* What to work on
A line below contains "Viewport: 1502px width, 812px", and a later one contains "You are a computer-use agent. Image". Repeat both, with every line between them, exactly.

[Dataset entries]
──────────────────────────────

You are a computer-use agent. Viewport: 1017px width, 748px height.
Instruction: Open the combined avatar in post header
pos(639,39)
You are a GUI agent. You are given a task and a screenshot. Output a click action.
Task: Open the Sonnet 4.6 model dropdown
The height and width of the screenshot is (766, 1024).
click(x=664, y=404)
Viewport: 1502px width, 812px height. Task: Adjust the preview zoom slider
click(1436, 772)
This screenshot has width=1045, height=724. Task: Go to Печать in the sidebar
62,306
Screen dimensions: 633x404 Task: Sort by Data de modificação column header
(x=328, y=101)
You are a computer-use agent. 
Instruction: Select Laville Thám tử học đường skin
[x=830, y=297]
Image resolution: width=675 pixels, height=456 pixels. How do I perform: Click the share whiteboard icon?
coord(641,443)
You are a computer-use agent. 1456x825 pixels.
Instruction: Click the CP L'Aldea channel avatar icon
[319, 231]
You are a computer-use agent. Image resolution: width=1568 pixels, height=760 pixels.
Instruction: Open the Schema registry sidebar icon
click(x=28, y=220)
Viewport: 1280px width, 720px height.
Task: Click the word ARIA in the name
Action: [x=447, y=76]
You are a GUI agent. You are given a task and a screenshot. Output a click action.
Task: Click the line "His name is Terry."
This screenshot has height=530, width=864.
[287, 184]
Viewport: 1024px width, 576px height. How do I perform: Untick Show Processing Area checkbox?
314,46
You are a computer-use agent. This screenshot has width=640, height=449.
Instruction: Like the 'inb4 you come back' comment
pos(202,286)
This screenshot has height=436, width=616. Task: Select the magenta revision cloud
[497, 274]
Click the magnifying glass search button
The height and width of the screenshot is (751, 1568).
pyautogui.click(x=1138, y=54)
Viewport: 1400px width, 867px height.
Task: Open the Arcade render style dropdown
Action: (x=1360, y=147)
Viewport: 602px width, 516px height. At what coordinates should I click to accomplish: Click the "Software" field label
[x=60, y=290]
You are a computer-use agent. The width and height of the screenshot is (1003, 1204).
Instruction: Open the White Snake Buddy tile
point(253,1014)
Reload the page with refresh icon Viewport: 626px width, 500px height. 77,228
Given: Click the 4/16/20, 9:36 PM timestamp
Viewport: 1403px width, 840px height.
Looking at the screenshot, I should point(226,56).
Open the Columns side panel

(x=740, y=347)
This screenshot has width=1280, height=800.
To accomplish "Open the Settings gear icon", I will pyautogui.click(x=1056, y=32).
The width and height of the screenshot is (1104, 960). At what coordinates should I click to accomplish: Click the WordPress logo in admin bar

──────────────────────────────

* Problem solution
Viewport: 1502px width, 812px height. Task: Adjust the preview zoom slider
click(1436, 772)
This screenshot has width=1045, height=724. Task: Go to Печать in the sidebar
62,306
Screen dimensions: 633x404 Task: Sort by Data de modificação column header
(x=328, y=101)
You are a computer-use agent. 
Instruction: Select Laville Thám tử học đường skin
[x=830, y=297]
Image resolution: width=675 pixels, height=456 pixels. How do I perform: Click the share whiteboard icon?
coord(641,443)
You are a computer-use agent. 1456x825 pixels.
Instruction: Click the CP L'Aldea channel avatar icon
[319, 231]
You are a computer-use agent. Image resolution: width=1568 pixels, height=760 pixels.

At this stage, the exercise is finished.